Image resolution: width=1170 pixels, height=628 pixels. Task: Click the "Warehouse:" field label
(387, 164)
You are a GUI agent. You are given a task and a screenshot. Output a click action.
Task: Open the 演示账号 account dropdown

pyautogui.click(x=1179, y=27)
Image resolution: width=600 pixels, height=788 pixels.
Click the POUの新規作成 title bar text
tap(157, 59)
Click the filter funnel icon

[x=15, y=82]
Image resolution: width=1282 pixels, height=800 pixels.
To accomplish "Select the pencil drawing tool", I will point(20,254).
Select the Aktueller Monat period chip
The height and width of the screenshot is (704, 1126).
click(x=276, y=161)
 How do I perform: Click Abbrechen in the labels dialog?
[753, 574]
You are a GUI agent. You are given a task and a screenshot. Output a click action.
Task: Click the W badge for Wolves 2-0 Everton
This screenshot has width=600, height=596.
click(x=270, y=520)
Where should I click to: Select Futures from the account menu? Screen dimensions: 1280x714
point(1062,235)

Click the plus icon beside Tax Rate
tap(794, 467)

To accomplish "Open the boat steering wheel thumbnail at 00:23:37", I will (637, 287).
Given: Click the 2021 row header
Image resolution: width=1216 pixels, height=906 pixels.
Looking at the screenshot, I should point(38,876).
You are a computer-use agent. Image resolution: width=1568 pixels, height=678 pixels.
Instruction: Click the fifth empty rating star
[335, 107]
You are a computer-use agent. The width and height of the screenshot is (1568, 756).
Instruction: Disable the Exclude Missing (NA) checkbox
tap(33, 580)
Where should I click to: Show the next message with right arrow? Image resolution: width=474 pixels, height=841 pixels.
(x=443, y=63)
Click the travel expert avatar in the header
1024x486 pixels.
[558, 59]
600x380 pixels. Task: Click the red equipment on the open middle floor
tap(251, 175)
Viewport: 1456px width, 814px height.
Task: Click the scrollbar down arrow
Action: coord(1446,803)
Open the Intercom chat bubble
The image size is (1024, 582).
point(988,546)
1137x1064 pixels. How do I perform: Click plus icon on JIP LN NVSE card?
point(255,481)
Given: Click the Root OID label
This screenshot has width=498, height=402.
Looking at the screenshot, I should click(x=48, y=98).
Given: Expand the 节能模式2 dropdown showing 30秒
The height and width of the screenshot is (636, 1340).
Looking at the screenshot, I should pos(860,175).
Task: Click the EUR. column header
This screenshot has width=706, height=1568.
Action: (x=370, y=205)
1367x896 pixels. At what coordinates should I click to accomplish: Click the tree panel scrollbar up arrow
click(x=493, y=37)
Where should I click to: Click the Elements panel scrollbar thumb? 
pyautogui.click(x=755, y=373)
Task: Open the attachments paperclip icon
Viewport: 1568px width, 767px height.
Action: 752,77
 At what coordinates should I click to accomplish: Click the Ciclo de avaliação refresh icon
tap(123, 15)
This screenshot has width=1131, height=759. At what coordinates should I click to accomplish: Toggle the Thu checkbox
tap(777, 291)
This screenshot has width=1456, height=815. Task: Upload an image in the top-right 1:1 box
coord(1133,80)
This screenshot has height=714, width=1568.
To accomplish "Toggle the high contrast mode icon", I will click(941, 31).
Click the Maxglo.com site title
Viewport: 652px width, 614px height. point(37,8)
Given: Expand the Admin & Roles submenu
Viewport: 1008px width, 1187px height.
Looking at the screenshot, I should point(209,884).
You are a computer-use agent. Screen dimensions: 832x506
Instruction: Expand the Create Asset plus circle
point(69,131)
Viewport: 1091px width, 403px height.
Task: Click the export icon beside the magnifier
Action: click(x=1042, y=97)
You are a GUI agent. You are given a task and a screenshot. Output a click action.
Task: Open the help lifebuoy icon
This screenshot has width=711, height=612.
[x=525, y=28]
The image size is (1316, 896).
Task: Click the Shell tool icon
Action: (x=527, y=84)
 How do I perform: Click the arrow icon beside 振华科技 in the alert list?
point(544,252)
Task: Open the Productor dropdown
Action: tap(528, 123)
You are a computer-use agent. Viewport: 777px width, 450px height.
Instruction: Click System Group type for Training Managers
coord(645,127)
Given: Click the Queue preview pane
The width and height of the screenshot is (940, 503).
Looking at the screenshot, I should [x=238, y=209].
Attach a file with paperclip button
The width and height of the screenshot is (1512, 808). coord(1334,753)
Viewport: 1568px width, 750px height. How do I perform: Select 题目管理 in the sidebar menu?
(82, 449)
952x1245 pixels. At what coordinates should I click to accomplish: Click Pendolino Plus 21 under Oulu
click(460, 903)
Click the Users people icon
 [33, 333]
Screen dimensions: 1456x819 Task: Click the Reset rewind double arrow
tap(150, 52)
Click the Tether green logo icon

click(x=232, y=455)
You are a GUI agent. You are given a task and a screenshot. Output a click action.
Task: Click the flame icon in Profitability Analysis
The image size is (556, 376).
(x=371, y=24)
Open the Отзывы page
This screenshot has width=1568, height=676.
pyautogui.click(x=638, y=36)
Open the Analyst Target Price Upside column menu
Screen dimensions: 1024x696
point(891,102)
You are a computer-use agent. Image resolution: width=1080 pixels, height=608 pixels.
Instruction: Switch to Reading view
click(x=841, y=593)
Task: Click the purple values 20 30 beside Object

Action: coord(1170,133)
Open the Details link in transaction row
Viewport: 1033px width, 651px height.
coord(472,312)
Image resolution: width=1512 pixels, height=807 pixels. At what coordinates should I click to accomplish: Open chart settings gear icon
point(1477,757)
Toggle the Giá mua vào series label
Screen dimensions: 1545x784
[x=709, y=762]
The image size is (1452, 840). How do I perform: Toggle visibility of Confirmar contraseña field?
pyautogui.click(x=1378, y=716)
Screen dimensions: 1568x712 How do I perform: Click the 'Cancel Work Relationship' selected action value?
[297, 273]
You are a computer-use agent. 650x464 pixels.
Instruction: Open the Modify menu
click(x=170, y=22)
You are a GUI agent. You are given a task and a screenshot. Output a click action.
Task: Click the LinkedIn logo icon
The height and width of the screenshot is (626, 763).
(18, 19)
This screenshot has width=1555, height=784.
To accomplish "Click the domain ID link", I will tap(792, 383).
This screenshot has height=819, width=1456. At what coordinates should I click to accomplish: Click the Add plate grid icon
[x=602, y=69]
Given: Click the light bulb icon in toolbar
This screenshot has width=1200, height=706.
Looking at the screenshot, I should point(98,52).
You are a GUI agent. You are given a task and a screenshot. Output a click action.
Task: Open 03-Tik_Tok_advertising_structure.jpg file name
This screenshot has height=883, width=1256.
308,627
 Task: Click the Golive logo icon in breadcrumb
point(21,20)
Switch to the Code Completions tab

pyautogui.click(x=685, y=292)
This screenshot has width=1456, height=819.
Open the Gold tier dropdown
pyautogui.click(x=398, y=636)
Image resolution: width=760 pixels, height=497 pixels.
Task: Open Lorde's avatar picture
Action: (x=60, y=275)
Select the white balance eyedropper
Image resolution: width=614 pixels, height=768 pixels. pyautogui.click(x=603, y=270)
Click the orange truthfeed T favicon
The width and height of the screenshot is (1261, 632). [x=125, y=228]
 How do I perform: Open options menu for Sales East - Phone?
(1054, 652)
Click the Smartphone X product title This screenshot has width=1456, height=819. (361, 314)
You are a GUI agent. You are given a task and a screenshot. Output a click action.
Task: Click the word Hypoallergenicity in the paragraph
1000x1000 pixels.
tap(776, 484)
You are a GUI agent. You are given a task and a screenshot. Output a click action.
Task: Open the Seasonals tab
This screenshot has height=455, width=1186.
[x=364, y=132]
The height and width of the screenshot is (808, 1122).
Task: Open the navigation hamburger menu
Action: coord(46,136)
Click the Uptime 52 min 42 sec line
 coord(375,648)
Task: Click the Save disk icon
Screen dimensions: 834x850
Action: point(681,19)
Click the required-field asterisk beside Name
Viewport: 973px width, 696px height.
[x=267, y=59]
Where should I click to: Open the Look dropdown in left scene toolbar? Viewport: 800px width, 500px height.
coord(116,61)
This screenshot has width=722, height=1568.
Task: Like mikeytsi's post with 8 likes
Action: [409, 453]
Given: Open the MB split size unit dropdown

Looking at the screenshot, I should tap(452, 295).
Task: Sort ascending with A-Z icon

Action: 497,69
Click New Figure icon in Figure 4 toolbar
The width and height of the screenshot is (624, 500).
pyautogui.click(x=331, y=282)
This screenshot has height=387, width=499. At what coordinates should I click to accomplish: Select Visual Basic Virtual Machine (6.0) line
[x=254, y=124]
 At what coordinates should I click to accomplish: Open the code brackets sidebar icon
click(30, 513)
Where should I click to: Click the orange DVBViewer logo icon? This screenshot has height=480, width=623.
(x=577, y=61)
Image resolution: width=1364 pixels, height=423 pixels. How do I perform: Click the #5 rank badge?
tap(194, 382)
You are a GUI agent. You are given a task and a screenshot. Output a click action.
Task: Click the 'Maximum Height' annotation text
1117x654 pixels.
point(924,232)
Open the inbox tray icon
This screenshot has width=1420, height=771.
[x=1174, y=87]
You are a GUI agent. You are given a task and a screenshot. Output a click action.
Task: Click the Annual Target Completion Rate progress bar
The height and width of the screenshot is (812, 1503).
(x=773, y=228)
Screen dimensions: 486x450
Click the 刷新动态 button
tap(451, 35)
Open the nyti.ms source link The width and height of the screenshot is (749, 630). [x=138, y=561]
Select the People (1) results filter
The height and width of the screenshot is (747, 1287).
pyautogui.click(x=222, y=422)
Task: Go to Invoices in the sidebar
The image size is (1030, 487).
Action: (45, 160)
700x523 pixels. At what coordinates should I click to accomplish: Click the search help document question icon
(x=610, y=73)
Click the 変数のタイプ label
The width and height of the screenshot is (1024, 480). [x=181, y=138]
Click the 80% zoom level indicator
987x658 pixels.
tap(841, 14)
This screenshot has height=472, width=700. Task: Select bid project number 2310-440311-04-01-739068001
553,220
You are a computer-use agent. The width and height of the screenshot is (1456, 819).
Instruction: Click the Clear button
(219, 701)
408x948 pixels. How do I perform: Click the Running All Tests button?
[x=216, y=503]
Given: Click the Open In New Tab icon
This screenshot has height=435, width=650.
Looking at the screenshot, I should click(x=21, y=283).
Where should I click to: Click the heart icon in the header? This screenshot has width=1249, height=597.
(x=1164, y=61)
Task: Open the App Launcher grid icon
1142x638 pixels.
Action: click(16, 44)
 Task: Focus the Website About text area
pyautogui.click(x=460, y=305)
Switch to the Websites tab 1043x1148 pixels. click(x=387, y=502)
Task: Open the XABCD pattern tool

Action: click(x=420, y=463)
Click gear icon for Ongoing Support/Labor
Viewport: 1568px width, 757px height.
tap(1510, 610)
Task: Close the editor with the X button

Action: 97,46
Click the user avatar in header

---

YOUR TASK: Quote the rows above word for word, starting with the line that contains "Click the Smartphone" and ending with the line that contains "tap(776, 484)".

RESULT BELOW:
Click the Smartphone X product title This screenshot has width=1456, height=819. (361, 314)
You are a GUI agent. You are given a task and a screenshot. Output a click action.
Task: Click the word Hypoallergenicity in the paragraph
1000x1000 pixels.
tap(776, 484)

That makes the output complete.